Reproducible Analytical Pipelines (RAP): bronze-silver-gold framework
This page is based upon a range of sources from across government and beyond. For a reading list, please see the sources section towards the bottom of this page.
For an introduction on what RAP is, and what benefits it can bring, please see the introduction to RAP page.
How to use this framework
The framework outlined on this page includes a number of standards to work towards when developing and improving upon a Reproducible Analytical Pipeline (RAP). We present bronze, silver and gold standards, offering major benchmarks to work towards, with each subsequent standard reflecting a more transparent, reproducible and robust pipeline.
You do not need to aim for gold for every project; instead, the standard you should aim for depends on the needs of the project.
These standards are largely based upon the “minimum” and “further” standards of RAP developed by the Government Analysis Function. In the appendix section, we explain how our standards differ from theirs. Our standards also align with those presented within the Health RAP playbook.

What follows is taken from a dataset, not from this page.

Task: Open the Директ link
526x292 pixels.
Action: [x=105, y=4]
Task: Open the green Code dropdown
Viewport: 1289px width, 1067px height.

While we would encourage all analysts to eventually meet one of these standards in their projects, it is important to stress that RAP does not need to be an all or nothing exercise. Even implementing just some of the principles outlined here will bring about improvements to processes and outputs. Trying to achieve all of these standards in one go may be too daunting a task and so incremental improvements are the suggested way to go.
It is also important to recognise that some of principles that form these standards may not always be possible. For example, where remote connections to databases are not permitted, this cannot be automated (which is one of the principles in our bronze standard). In such cases, the aim should be to apply RAP to the other areas where principles can be applied. (Note though that it is preferred to have a direct connection to databases wherever possible, as any “black-box” or manual processes in extracting and preparing data for analysis might undermine some of the benefits of RAP.)
UKHSA colleagues can contact UKHSA.RAP@ukhsa.gov.uk for more support on how to meet these standards, including for information on how to join our helpful RAP community.
Overview
The following table gives a quick overview of the principles that form each standard. More detailed explanations are given in the sub-sections to follow.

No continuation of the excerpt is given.